- Assignment 1: In the passage on fantasy kicker scoring, rewrite the part starting with "Overall, eliminating extra" and going on through "least it seems.", with "guys" changed to "players".
- Assignment 2: Extend the passage on fantasy kicker scoring, picking up after its final sentence.

- Document excerpt:

※ ※ ※

The average top ten kicker loses around 40 points per season without extra points. That’s roughly a third of his total points and kickers are the lowest of fantasy scorers anyway. Top ten kickers dropped from an average of 8.9 to 6.4 points per game last year. For 2012, it would have been 8.6 points falling back to only 5.9 on average. So about 2.5 fewer points per game.
Overall, eliminating extra points doesn’t really change who is good and who is bad much at all (apologies Matt Prater). And you only lose around 2.5 points per game on average. All that happens is that mostly the same set of guys are scoring two or three points less per game. At least it seems.
So is it correct to say that eliminating extra points is a non-event for what is already a low scoring position? Maybe not. One thing starts to suffer and that is the worst of all.

※ ※ ※

- Records:

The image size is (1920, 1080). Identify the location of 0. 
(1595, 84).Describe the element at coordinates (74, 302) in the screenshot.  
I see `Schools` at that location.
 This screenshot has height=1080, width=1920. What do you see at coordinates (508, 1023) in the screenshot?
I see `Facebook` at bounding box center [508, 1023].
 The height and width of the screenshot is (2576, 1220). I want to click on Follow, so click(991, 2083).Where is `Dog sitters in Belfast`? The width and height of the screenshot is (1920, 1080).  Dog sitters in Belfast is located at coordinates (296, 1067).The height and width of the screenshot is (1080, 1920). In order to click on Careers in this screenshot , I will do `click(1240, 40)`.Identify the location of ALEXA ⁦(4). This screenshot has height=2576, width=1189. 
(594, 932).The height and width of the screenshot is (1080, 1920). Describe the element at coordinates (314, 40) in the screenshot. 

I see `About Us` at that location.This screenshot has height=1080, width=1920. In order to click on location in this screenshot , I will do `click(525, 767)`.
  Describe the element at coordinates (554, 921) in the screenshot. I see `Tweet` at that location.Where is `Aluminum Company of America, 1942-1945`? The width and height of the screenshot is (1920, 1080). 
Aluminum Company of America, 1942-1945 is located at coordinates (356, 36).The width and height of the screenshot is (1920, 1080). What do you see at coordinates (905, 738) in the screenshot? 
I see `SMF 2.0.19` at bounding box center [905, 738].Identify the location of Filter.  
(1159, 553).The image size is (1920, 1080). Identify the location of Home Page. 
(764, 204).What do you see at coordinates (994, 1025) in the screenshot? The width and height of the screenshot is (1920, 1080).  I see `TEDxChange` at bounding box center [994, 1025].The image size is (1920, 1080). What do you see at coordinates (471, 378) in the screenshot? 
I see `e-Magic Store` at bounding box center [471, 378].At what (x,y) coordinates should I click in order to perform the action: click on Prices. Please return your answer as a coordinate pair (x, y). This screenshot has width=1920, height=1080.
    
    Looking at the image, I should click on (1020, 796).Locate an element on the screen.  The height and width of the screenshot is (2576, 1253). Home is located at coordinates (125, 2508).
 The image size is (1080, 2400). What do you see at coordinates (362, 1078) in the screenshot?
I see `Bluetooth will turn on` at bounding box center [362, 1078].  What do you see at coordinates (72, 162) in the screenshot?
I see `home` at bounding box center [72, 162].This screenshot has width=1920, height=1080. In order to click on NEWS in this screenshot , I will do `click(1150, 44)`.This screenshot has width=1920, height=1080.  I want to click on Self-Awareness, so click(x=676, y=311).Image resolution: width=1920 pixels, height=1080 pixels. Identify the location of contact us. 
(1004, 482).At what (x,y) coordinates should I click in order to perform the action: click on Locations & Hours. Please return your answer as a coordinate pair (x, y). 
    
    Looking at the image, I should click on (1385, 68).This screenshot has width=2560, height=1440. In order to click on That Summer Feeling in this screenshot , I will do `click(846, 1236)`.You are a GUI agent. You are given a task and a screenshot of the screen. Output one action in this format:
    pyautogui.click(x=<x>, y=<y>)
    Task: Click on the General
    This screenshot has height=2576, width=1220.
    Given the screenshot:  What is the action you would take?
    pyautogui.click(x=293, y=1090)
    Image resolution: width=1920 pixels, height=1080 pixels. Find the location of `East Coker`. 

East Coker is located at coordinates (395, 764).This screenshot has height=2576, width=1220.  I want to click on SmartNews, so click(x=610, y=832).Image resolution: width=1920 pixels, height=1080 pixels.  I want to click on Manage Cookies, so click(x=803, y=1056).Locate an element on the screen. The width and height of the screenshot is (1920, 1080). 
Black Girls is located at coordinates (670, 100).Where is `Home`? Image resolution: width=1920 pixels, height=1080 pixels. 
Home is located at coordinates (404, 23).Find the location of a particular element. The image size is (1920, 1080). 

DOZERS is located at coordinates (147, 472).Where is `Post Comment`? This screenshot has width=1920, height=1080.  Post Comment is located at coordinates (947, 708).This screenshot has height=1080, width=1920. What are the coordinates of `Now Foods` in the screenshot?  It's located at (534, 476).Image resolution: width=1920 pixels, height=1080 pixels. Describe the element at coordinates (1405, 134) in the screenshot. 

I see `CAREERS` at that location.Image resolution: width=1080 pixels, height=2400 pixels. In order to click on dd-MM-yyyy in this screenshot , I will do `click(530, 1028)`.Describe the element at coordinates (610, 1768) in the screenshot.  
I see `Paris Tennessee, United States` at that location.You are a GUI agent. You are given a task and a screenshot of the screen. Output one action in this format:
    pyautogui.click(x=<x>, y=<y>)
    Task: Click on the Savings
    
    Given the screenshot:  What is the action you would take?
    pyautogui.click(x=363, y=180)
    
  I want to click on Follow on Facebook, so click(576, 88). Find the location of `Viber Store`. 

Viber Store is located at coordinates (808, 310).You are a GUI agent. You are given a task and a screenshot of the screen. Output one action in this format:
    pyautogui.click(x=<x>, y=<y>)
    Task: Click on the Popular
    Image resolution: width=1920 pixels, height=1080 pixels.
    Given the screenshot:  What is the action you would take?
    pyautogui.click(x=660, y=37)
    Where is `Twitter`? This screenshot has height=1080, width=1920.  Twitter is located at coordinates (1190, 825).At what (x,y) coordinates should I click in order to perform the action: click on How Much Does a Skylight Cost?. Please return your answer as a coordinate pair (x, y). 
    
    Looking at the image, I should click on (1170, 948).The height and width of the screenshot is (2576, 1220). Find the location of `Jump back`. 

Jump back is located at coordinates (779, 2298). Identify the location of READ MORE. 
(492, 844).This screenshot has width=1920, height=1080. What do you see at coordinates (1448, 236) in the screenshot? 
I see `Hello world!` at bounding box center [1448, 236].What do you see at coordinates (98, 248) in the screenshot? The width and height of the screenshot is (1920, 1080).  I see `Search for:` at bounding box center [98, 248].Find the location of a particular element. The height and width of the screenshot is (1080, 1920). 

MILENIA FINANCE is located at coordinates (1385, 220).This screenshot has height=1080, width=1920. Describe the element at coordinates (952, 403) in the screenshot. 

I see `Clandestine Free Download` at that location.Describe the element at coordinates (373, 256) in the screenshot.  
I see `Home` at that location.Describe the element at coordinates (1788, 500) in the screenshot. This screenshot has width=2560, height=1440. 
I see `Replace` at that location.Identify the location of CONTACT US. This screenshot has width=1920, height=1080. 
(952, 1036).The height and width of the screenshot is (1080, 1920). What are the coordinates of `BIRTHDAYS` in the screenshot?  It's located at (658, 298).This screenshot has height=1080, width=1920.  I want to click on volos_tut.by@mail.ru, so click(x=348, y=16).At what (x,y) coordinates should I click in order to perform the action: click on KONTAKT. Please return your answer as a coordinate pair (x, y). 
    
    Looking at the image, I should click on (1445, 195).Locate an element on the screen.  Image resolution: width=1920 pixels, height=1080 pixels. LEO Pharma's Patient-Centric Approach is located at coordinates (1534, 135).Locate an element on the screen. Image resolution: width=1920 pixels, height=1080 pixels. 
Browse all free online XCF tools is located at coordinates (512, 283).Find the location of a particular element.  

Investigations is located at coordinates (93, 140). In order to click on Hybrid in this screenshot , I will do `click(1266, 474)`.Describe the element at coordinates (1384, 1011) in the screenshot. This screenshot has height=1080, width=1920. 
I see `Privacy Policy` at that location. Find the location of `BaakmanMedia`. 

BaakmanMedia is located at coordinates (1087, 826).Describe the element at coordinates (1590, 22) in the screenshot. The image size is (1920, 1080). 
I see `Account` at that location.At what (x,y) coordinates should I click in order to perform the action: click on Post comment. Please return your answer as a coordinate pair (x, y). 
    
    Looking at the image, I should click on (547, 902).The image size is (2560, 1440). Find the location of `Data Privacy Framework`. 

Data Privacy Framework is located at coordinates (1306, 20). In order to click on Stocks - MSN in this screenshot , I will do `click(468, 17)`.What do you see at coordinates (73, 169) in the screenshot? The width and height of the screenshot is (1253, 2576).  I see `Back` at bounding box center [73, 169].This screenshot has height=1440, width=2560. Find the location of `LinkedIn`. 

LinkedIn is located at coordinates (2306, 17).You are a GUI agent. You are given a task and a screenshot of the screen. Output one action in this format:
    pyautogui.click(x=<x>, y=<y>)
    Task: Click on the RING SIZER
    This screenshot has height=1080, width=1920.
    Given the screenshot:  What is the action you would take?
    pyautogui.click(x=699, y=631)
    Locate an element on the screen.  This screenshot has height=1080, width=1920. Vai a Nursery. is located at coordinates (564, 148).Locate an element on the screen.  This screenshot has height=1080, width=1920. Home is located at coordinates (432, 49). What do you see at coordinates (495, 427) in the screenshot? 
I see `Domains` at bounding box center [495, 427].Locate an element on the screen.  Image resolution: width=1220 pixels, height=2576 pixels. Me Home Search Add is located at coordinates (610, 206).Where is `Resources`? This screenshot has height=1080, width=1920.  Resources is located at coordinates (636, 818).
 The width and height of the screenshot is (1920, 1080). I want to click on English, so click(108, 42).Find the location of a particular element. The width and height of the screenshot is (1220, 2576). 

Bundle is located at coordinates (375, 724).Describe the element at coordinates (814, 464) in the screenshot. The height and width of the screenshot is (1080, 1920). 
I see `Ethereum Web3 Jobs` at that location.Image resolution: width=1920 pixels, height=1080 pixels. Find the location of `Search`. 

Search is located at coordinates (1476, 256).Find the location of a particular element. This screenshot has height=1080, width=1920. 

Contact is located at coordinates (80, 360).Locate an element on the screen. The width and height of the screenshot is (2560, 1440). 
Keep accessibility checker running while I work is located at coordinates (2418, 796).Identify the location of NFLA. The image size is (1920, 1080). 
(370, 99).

※ ※ ※

- Answer 1:
Overall, eliminating extra points doesn’t really change who is good and who is bad much at all (apologies Matt Prater). And you only lose around 2.5 points per game on average. All that happens is that mostly the same set of players are scoring two or three points less per game. At least it seems.

- Answer 2:
Consistency.
First off, there were only seven times that a kicker failed to score in a game during 2013. None of them were top ten kickers. When you started your kicker, you at least could count on a few points. But there were 81 instances in which a kicker failed to kick a field goal last year. Stephen Gostkowski was the only NFL kicker who recorded at least one field goal in every game. Matt Prater kicked nothing but extra points on four separate occasions. Mike Nugent and Josh Brown racked up six games with no field goals while .Sebastian Janikowski was left with five such instances. Accept you will have a week or two with the big, fat zero for your kicker score. And plenty of three point weeks as well.
Predicting how many total points a kicker scores is tough enough. Predicting how many times an offense stalls between the goal line and 35-yard line is impossible. And that assumes they make the kick.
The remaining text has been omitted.